* [Problem details]
Reproduce word for word the lines between the one containing "This screenshot has width=1568, height=741." and the end of the entries below, both inclusive; leave out pictures.

* [Input for this task]
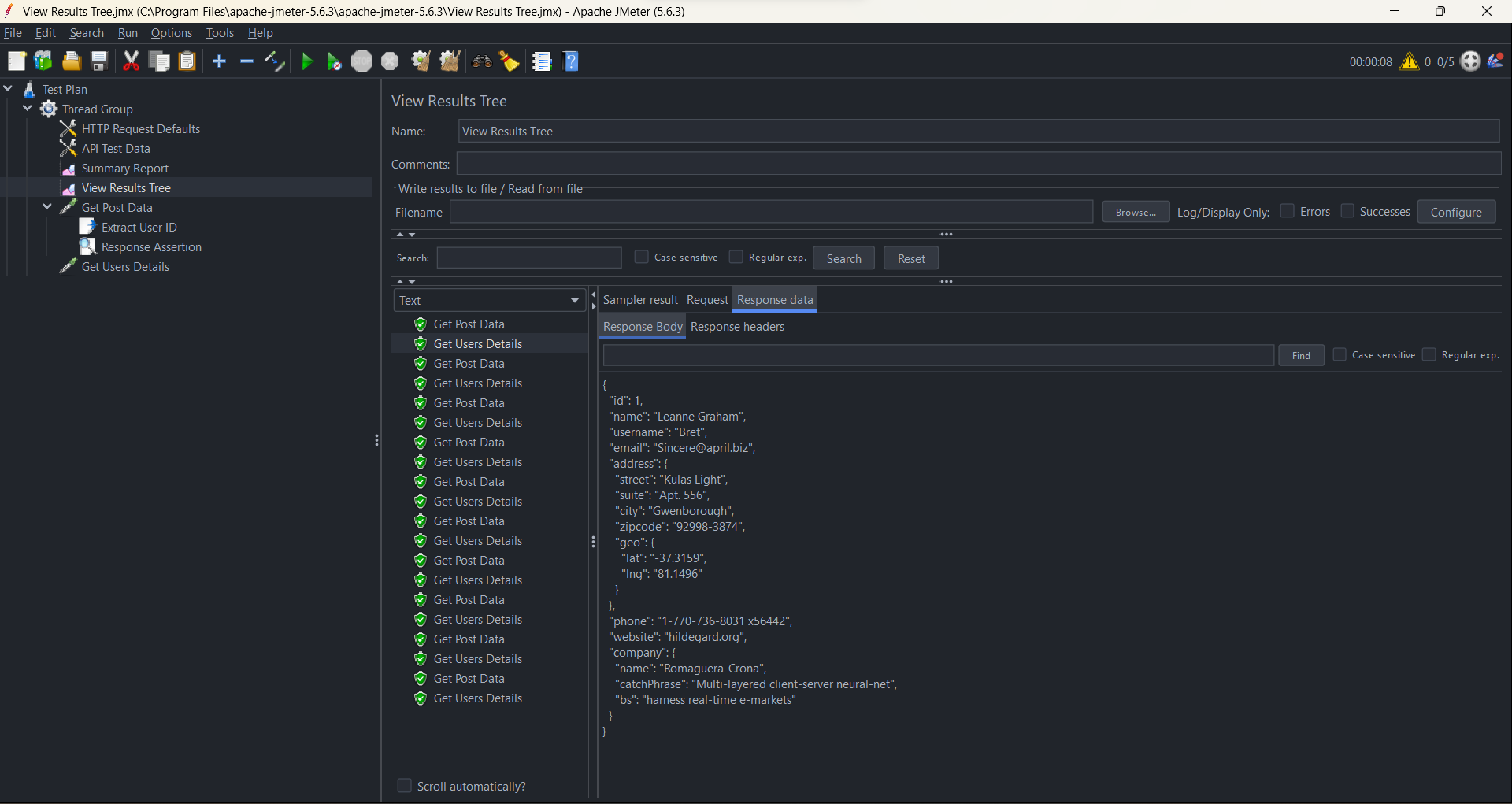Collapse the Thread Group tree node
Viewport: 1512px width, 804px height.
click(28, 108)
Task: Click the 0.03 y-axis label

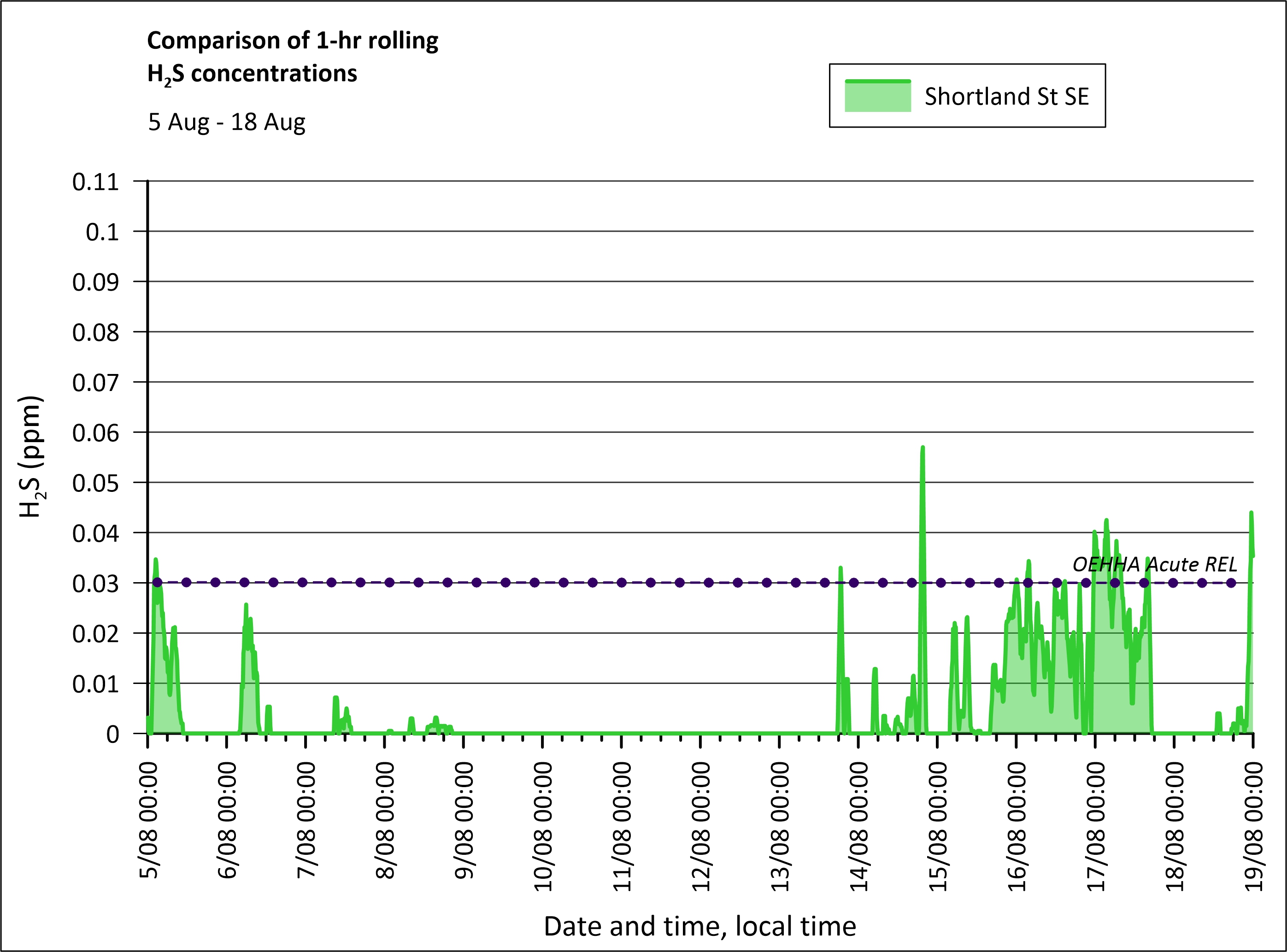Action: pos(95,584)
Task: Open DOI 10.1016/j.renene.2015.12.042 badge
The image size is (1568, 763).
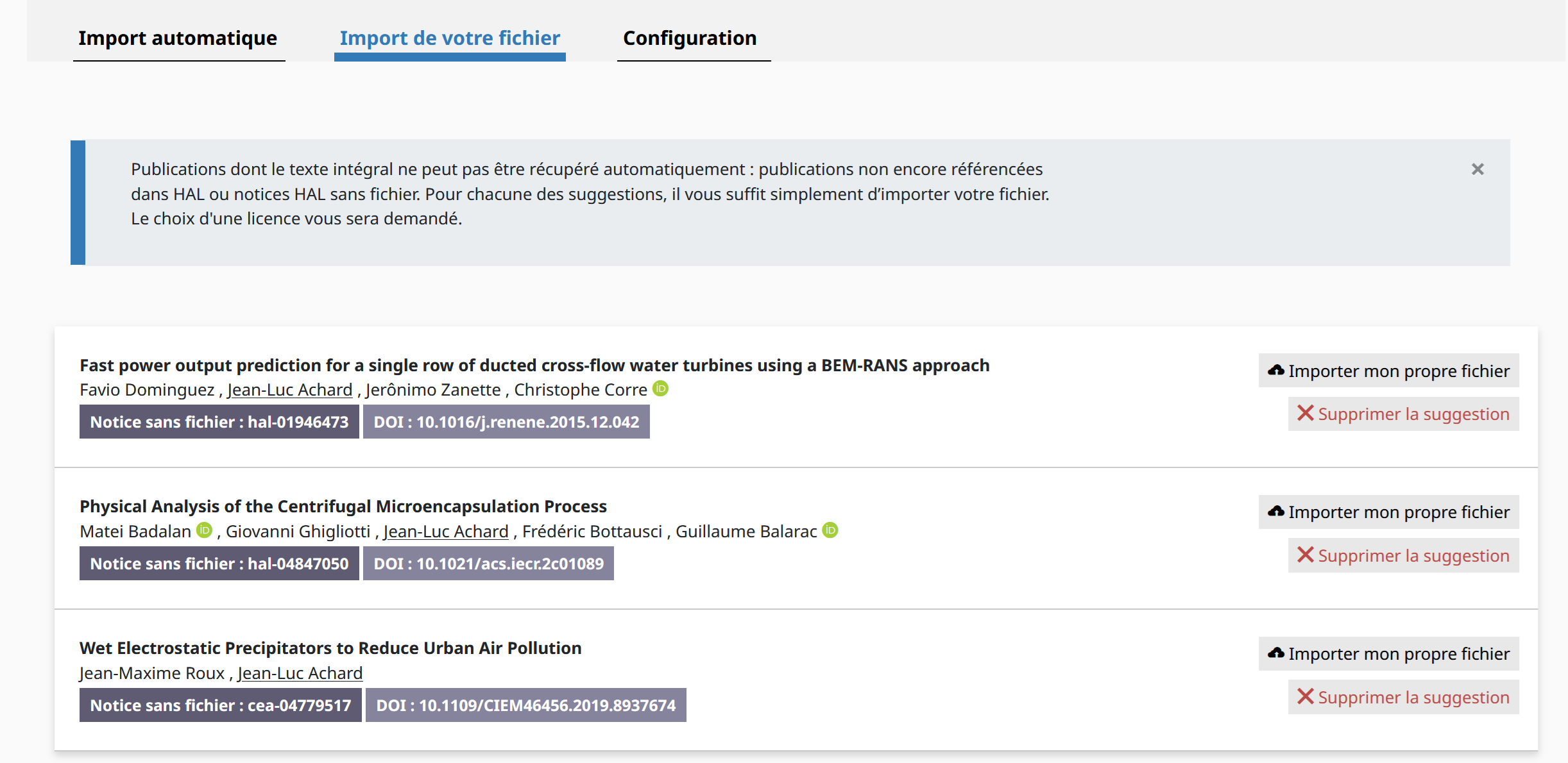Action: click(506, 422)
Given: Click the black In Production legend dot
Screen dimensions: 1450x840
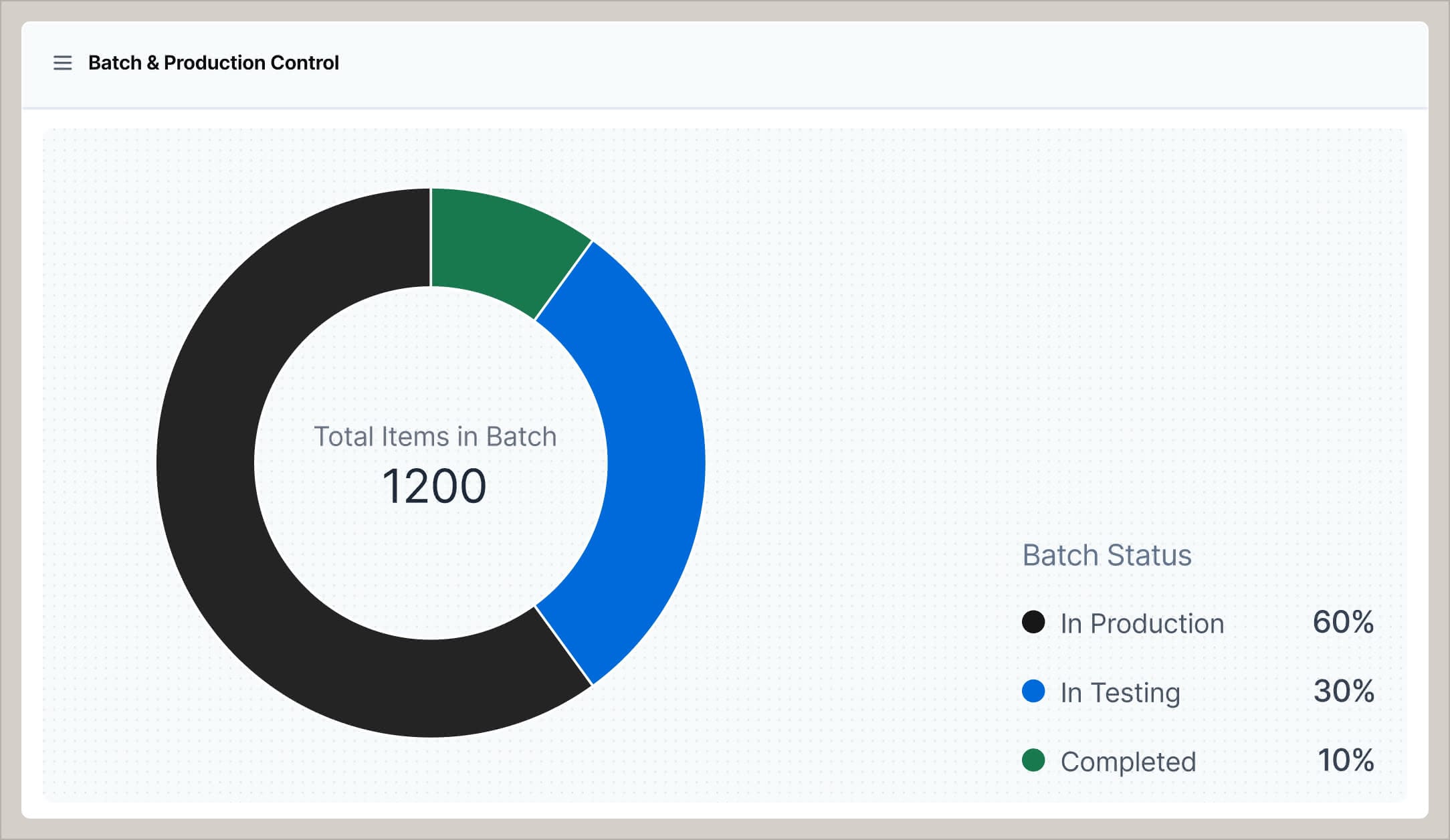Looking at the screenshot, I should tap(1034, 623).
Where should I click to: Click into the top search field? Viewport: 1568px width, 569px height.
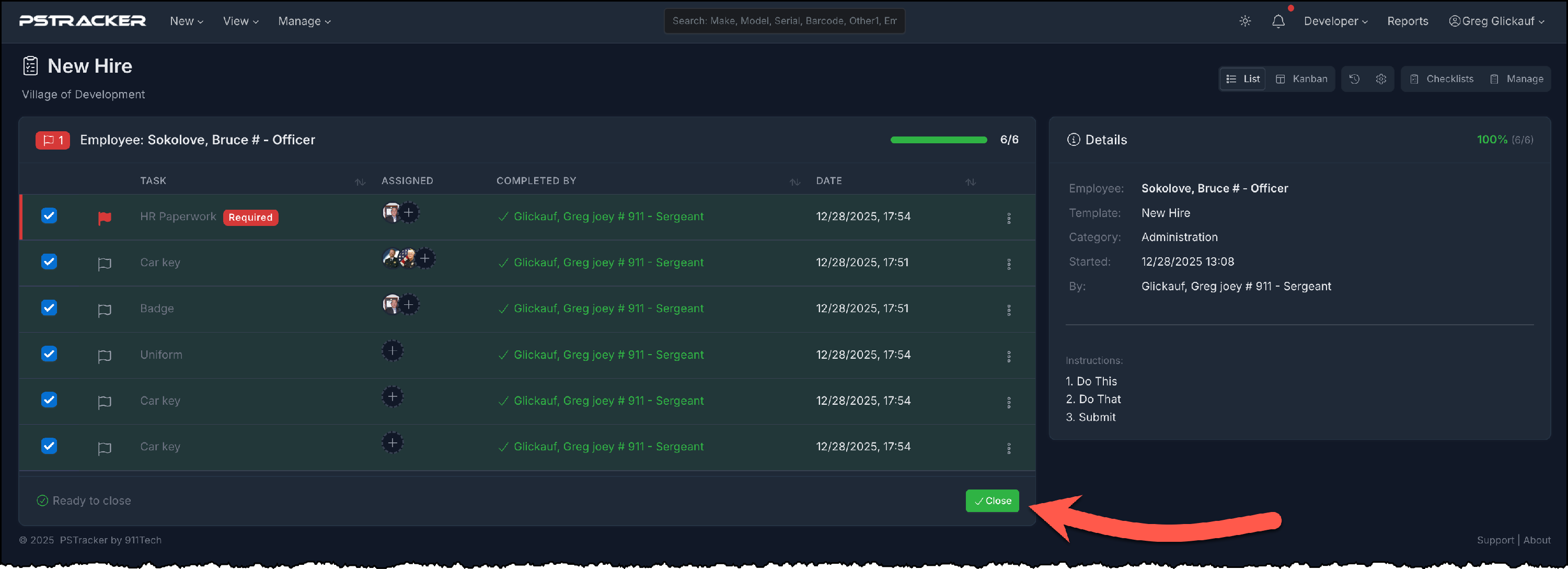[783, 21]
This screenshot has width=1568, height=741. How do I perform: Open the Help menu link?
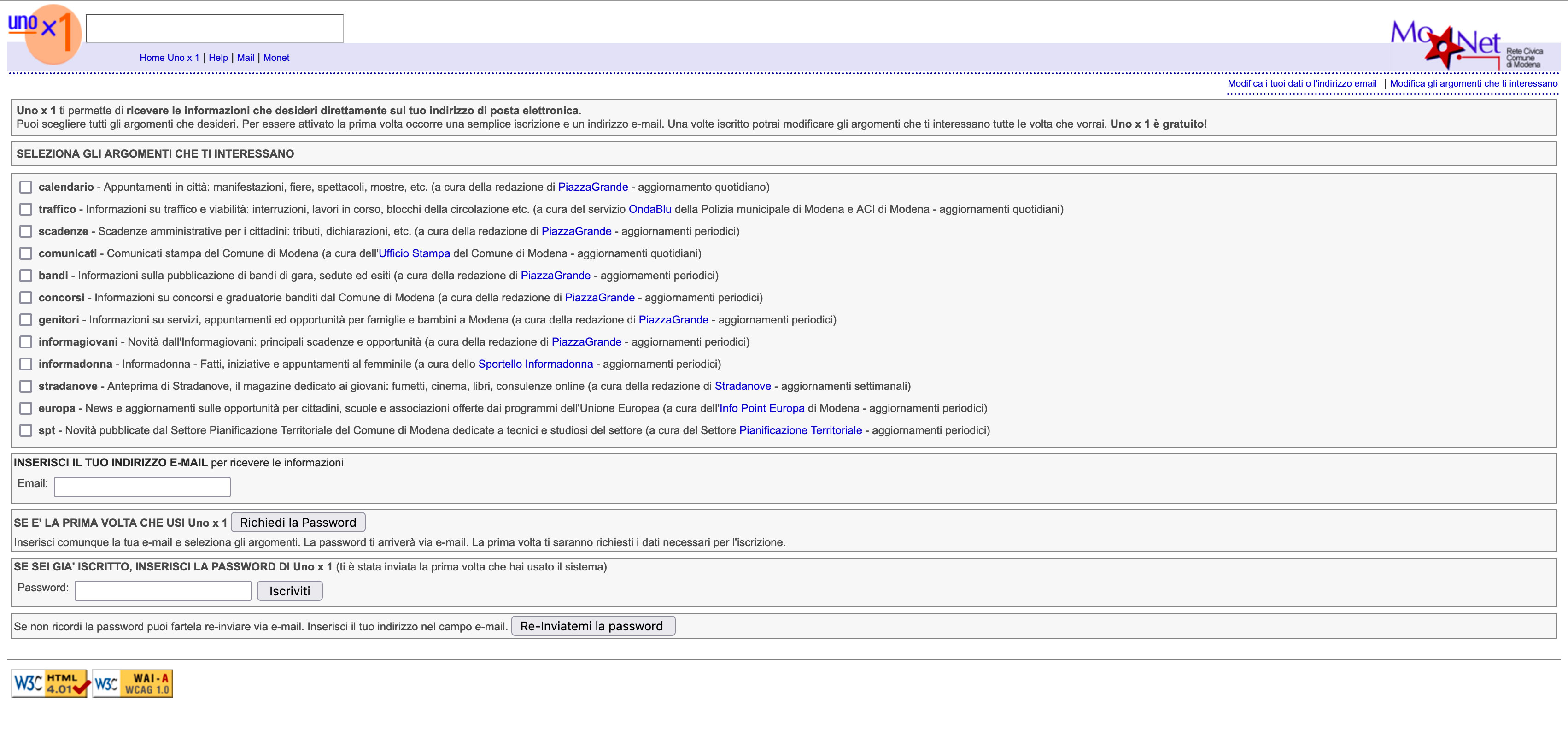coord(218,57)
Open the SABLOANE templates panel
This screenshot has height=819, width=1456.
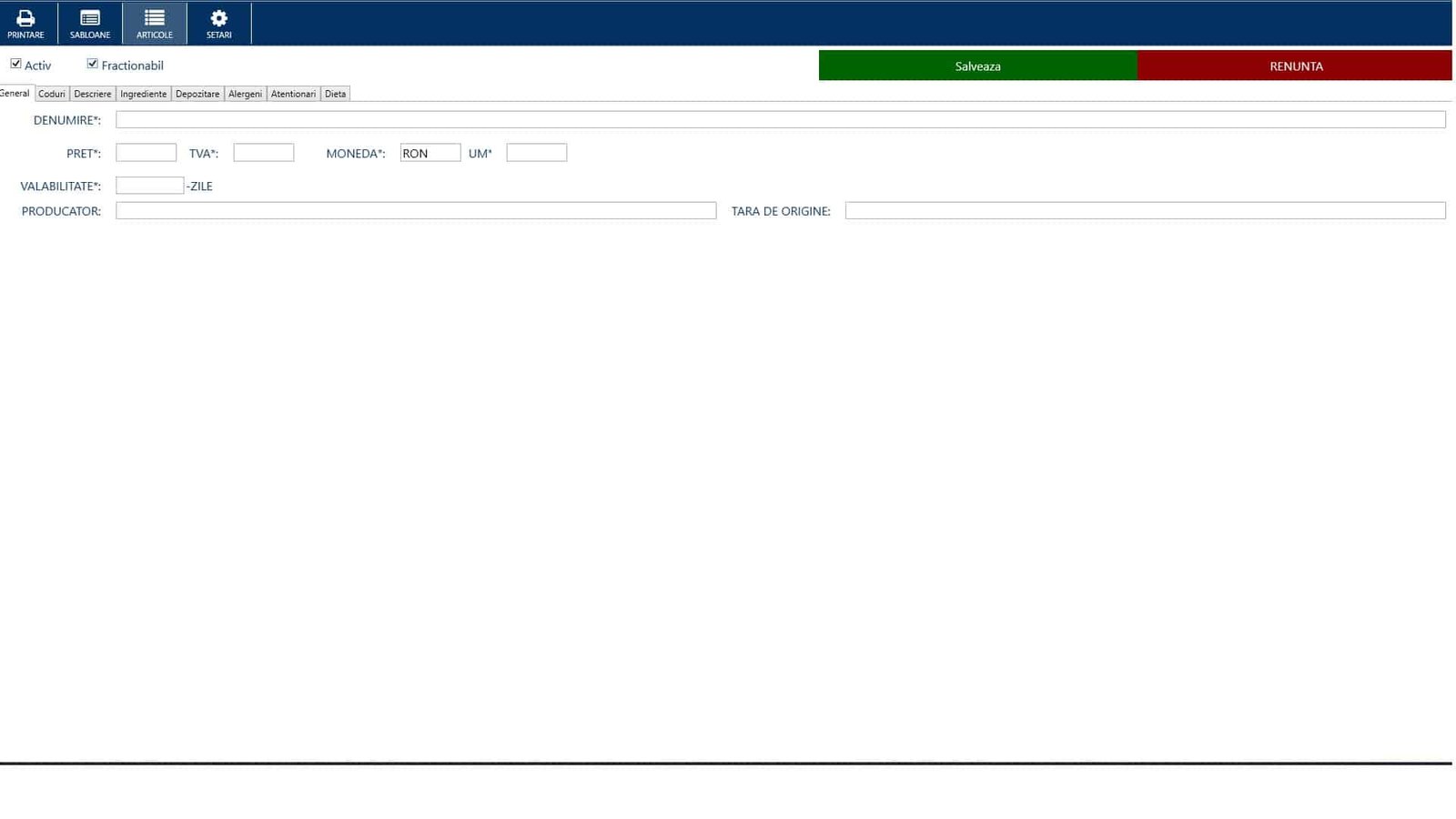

* [Expected answer]
This screenshot has width=1568, height=741. How do I perform: Open the Help menu link?
coord(218,57)
Open the SABLOANE templates panel
This screenshot has height=819, width=1456.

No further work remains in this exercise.